The steel structure that will house the telescope should be complete by late next year, while at the same time full factory testing of the LSST’s compact and extra-stiff mount that allows a smooth slewing action over a wide range should be in progress.
Three-mirror optical system
Outlining the current status of the near-$700 million project, Kahn said that good progress was being made on several fronts, with the 8.4 meter diameter primary and 5.0 meter diameter tertiary mirrors of the modified Paul-Baker three-mirror optical system already completed. According to Gressler, those giant components are now in storage at Tucson airport in Arizona.
The 3.5 meter diameter secondary mirror is also close to completion, while the LSST’s giant 3.2 gigapixel sensor – comprising 189 4k x 4k CCDs arranged in a focal plane array – is under development. UK-based e2v technologies and the University of Arizona’s Imaging Technology Laboratory are both working on the sensors.

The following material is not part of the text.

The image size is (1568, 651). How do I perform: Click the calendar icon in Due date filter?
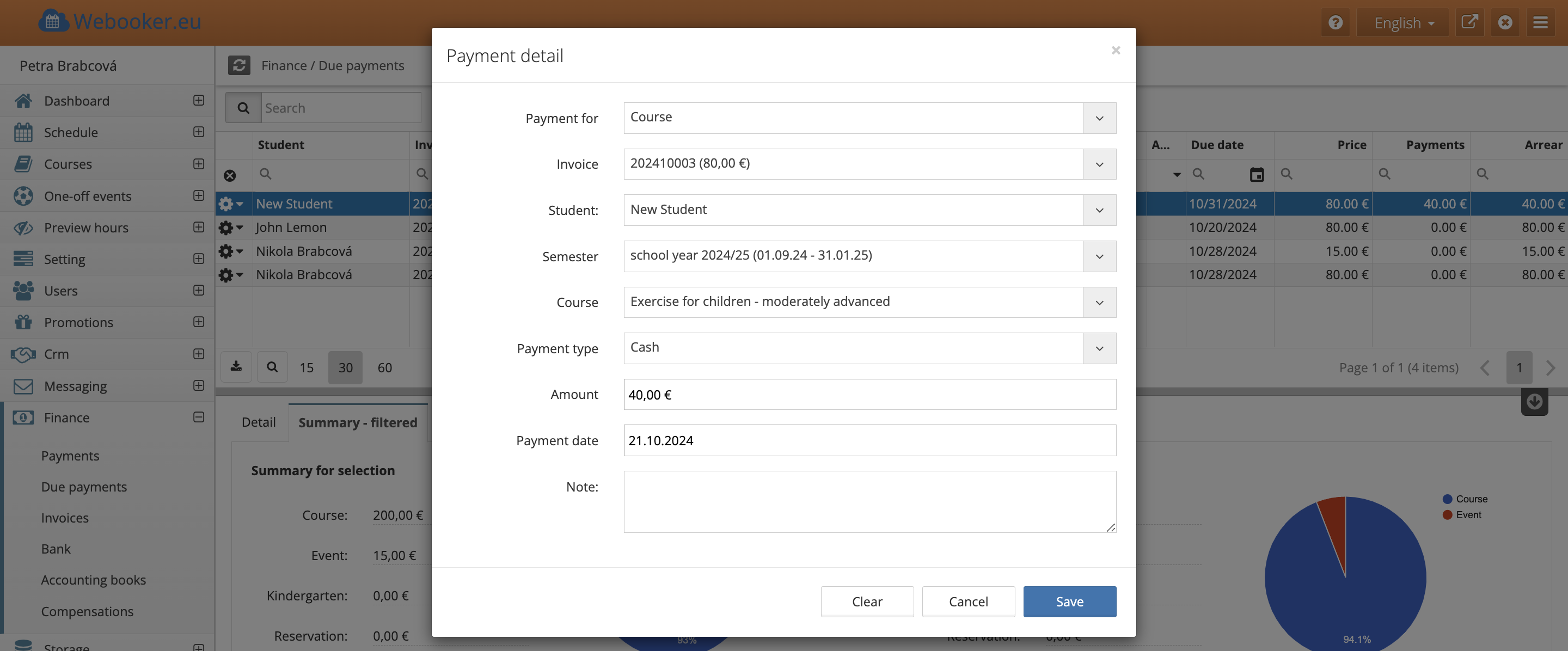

Described by Kahn as a “very complex beast”, the LSST camera is set to catalog a mind-boggling number of night-sky objects. During the decadal survey it is expected to capture images of some 37 billion distant phenomena, including 20 billion galaxies and 17 billion stars.
On top of that as many as 10 million variable or transient objects, including near-Earth-orbiting asteroids and comets, will be detected in the form of a "motion picture" every night.
With 15 terabytes of data expected to be produced each night and quickly shared among the astronomical community and the wider world, the computing demands will be colossal: LSST will require a peta-scale supercomputer to crunch out the details and deliver a total 200 petabyte set of images and data products during the project.
Kahn also highlighted the LSST’s anticipated major impact in education and outreach, with plans for extensive “citizen science” interactions as the datasets are released for open-source consumption and analysis.
LSST has been allocated a maximum $473 million budget for the telescope and main facility construction, plus another $168 million for its camera. The project has also raised some $40 million in private support, including a $10 million donation from Bill Gates.
“This is a world-unique facility that will make fundamental advances,” Kahn wrapped up in Edinburgh, with colleague Gressler pointing out that the project was now actively hiring scientists, engineers and managers, and adding: “LSST is coming soon.”
Originally, first light for LSST had been scheduled for 2014. Following developmental delays, it subsequently received federal support to start construction in August of that year.